Women's Health
Preventing cancer: Are we getting closer?
A breast cancer drug raises hope for chemoprevention.
One major story that came out of the American Society of Clinical Oncology (ASCO) meeting in June 2011 focused on a study of a drug called exemestane (pronounced ex-ee-MESS-tane). Exemestane is in a class of drugs called aromatase inhibitors, which women take for several years after they've been treated for breast cancer to reduce the chances of getting breast cancer again. Aromatase is an enzyme that's crucial to the production of the hormone estrogen, which in many cases fuels the development and growth of breast cancer. So by inhibiting aromatase, exemestane lowers estrogen levels and therefore the risk of breast cancer recurrence.
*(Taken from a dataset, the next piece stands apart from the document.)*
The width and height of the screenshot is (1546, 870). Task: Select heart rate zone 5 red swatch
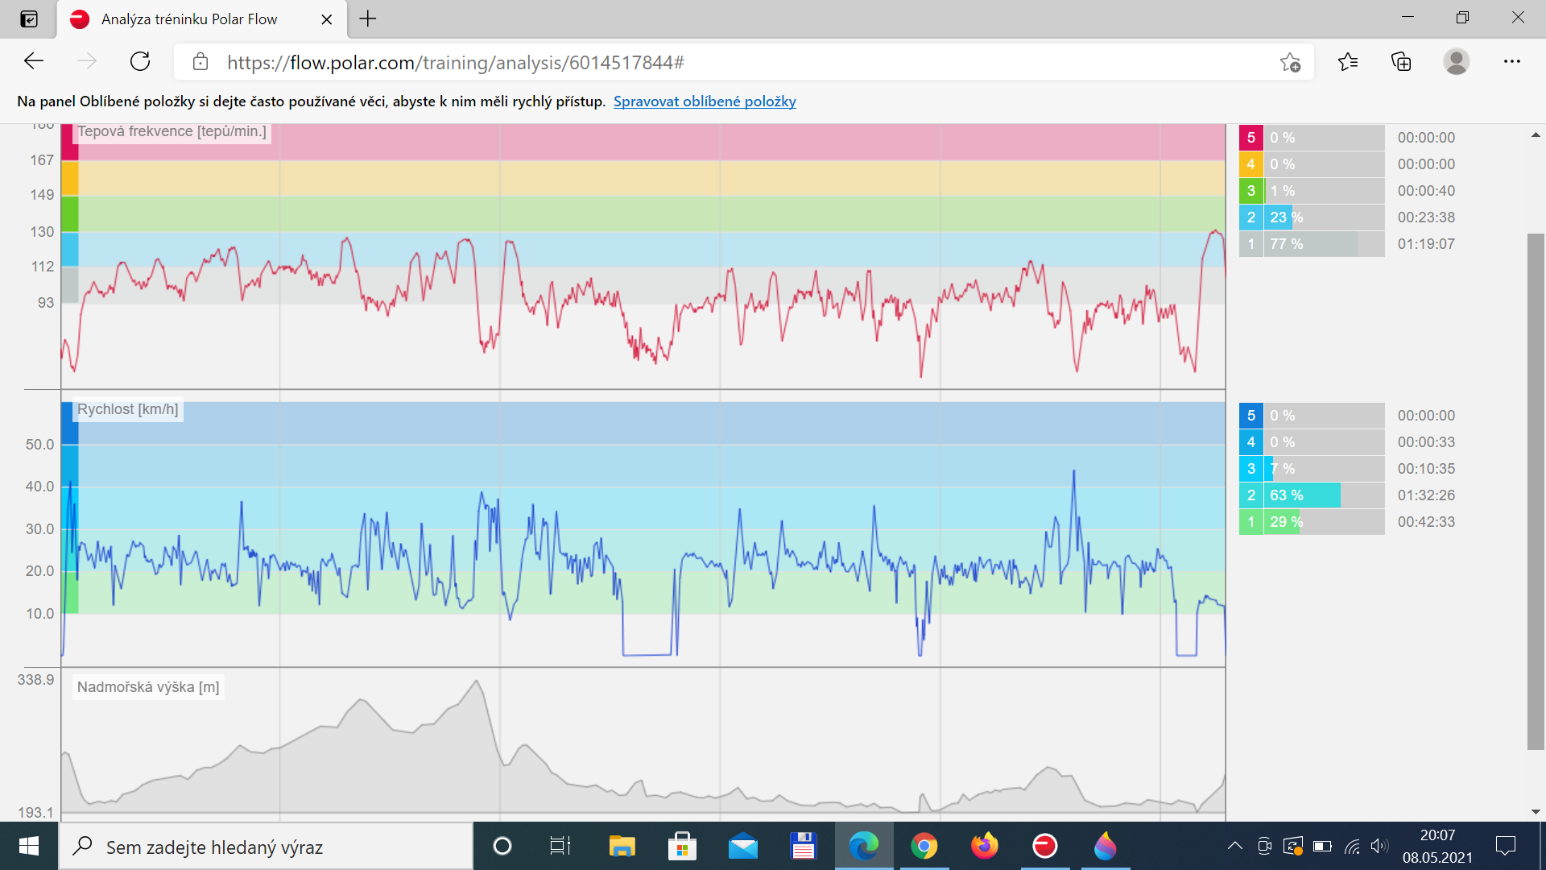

The results reported at the ASCO meeting (and published simultaneously in The New England Journal of Medicine) were from a study testing whether exemestane might be able to prevent invasive breast cancer. The 4,560 postmenopausal women (average age, 62.5) who volunteered to be in the study had never had invasive breast cancer, although they did, for various reasons, including their age, have a higher-than-normal risk for getting it in the future. Half the women took exemestane daily; the other half, a placebo. After three years, 11 (0.5%) of the 2,285 women who took exemestane had developed invasive breast cancer, compared with 32 (1.4%) of the 2,275 women who took a placebo.